● Your objective
Could you retype, character for character, the lines in the records below between the line containing "Image resolution: width=535" and the line containing "(444, 266).", inclusive?

---------- Data for processing ----------

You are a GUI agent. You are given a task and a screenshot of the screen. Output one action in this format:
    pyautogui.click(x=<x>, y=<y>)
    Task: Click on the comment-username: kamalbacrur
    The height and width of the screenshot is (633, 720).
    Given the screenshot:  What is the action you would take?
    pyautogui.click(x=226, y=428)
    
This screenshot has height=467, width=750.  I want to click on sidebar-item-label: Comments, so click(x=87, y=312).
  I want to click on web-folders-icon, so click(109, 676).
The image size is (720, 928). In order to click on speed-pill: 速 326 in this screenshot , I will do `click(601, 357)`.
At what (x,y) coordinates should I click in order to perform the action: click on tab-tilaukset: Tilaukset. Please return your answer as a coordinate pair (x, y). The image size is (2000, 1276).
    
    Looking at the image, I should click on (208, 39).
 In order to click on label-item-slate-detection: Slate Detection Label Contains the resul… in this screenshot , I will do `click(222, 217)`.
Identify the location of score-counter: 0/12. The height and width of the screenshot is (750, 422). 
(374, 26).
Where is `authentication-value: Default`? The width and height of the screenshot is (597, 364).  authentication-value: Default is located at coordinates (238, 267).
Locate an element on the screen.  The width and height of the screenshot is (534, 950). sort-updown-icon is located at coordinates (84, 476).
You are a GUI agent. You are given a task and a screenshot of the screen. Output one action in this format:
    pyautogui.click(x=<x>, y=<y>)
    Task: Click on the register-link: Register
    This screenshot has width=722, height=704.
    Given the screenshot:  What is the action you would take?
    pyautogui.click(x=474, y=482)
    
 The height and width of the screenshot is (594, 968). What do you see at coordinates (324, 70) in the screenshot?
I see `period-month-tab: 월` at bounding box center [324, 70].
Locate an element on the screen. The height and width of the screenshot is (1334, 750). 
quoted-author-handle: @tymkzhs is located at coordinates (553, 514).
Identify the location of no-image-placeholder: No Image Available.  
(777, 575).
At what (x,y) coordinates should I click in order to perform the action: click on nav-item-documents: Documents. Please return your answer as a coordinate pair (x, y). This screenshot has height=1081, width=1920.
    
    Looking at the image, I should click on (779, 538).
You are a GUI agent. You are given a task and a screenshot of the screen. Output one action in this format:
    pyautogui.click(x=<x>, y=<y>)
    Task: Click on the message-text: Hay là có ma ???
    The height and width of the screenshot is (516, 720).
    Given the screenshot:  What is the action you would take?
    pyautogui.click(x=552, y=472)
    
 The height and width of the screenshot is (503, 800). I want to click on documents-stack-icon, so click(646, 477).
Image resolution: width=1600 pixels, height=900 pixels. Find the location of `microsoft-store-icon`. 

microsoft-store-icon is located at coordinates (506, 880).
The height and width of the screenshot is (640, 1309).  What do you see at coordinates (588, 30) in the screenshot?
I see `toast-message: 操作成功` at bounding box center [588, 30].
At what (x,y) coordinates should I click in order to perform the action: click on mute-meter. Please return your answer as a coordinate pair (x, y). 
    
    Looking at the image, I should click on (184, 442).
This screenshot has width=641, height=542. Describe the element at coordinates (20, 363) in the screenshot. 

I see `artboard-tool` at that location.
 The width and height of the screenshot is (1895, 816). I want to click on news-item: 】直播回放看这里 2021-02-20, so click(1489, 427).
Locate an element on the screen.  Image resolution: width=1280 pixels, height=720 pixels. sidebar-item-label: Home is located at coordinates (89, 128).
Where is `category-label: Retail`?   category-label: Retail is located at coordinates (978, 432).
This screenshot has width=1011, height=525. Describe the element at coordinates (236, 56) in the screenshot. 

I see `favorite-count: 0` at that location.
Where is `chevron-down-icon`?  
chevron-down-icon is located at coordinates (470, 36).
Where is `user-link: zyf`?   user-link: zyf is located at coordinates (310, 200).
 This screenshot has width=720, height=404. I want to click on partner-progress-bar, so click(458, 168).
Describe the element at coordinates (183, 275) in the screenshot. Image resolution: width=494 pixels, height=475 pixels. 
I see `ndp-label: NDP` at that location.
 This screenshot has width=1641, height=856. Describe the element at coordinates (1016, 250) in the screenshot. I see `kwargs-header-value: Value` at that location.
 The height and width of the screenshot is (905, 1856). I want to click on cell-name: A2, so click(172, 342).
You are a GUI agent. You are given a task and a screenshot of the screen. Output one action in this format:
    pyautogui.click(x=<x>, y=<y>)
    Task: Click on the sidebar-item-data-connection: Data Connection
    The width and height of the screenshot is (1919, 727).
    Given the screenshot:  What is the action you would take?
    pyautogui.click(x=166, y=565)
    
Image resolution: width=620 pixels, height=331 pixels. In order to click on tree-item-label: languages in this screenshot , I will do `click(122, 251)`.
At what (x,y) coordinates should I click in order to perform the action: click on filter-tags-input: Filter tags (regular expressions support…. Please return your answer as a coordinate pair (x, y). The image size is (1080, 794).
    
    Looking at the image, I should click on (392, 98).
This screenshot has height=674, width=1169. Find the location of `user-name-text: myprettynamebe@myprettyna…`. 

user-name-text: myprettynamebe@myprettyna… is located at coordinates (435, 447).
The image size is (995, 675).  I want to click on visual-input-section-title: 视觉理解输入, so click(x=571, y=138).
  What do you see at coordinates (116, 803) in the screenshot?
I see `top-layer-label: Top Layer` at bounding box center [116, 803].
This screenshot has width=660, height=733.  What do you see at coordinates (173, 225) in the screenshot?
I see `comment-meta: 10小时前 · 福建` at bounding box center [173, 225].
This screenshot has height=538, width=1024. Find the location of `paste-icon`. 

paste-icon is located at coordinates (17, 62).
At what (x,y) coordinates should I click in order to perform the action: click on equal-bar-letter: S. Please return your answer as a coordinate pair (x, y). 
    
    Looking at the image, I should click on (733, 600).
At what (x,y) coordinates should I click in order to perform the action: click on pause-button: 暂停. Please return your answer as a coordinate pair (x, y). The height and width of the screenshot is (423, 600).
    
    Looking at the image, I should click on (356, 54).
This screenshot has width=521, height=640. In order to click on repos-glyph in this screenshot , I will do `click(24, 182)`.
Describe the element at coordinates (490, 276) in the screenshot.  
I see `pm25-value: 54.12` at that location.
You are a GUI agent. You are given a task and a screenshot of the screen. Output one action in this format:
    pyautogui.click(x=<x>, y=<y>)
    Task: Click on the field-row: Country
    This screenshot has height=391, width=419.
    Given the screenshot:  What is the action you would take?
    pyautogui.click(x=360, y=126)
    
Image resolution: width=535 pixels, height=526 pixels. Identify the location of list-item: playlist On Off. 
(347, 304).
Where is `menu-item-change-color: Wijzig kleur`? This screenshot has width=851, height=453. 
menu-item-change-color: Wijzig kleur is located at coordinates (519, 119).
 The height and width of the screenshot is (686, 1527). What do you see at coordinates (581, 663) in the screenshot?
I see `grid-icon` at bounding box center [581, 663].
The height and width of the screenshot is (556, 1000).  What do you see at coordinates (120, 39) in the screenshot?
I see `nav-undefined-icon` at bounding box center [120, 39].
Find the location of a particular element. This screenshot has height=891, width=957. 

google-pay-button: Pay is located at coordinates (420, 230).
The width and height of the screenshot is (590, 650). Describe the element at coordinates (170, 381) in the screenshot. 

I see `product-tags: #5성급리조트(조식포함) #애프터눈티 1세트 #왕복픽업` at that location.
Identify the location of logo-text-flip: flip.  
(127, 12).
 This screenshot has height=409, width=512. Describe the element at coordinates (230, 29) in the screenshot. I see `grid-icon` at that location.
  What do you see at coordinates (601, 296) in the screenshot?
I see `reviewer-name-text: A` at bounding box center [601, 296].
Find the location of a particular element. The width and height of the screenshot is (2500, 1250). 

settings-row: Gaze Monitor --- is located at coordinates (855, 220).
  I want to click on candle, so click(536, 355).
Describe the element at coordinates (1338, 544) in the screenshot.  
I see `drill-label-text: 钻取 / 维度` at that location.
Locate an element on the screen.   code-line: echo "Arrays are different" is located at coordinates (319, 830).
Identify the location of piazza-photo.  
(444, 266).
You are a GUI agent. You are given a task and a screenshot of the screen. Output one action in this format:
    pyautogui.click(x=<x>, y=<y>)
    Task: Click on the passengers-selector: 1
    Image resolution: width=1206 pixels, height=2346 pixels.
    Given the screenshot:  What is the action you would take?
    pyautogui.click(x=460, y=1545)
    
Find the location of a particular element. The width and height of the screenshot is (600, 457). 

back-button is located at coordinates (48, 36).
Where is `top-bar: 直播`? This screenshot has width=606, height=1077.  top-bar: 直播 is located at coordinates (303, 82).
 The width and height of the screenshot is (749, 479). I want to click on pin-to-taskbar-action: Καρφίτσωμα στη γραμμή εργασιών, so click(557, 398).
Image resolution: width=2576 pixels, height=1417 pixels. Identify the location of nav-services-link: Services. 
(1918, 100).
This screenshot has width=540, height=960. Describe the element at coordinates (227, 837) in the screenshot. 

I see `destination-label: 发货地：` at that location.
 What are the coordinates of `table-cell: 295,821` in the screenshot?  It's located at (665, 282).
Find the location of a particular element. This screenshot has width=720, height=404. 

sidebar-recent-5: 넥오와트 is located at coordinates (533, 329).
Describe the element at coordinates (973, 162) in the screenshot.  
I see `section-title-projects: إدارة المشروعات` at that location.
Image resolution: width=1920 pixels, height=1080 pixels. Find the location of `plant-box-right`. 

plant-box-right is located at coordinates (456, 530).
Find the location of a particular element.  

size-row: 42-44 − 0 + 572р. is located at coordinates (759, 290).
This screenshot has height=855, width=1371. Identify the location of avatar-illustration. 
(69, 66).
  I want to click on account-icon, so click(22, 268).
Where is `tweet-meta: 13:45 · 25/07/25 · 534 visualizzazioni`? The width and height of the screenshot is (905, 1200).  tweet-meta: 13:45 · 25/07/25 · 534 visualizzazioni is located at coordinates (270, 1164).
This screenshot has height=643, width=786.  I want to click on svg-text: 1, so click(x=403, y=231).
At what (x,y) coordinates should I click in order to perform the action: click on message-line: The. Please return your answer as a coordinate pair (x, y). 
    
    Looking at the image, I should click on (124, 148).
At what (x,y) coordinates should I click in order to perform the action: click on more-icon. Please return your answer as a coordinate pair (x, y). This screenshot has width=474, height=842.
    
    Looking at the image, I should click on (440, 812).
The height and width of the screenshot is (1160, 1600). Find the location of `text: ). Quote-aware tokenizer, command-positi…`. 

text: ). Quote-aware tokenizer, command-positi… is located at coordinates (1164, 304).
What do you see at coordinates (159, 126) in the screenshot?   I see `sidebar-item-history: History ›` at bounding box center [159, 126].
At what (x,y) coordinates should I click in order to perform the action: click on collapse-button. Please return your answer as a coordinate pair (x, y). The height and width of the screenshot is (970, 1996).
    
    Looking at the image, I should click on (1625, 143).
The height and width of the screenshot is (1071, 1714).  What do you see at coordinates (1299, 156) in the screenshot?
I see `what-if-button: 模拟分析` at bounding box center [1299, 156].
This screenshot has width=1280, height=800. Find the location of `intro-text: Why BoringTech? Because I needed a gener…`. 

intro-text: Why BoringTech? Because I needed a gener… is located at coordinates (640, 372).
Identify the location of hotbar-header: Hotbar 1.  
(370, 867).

----------

● Output for this exercise
Image resolution: width=535 pixels, height=526 pixels. Identify the location of list-item: playlist On Off. 
(347, 304).
Where is `menu-item-change-color: Wijzig kleur`? This screenshot has width=851, height=453. 
menu-item-change-color: Wijzig kleur is located at coordinates (519, 119).
 The height and width of the screenshot is (686, 1527). What do you see at coordinates (581, 663) in the screenshot?
I see `grid-icon` at bounding box center [581, 663].
The height and width of the screenshot is (556, 1000).  What do you see at coordinates (120, 39) in the screenshot?
I see `nav-undefined-icon` at bounding box center [120, 39].
Find the location of a particular element. This screenshot has height=891, width=957. 

google-pay-button: Pay is located at coordinates (420, 230).
The width and height of the screenshot is (590, 650). Describe the element at coordinates (170, 381) in the screenshot. 

I see `product-tags: #5성급리조트(조식포함) #애프터눈티 1세트 #왕복픽업` at that location.
Identify the location of logo-text-flip: flip.  
(127, 12).
 This screenshot has height=409, width=512. Describe the element at coordinates (230, 29) in the screenshot. I see `grid-icon` at that location.
  What do you see at coordinates (601, 296) in the screenshot?
I see `reviewer-name-text: A` at bounding box center [601, 296].
Find the location of a particular element. The width and height of the screenshot is (2500, 1250). 

settings-row: Gaze Monitor --- is located at coordinates (855, 220).
  I want to click on candle, so click(536, 355).
Describe the element at coordinates (1338, 544) in the screenshot.  
I see `drill-label-text: 钻取 / 维度` at that location.
Locate an element on the screen.   code-line: echo "Arrays are different" is located at coordinates (319, 830).
Identify the location of piazza-photo.  
(444, 266).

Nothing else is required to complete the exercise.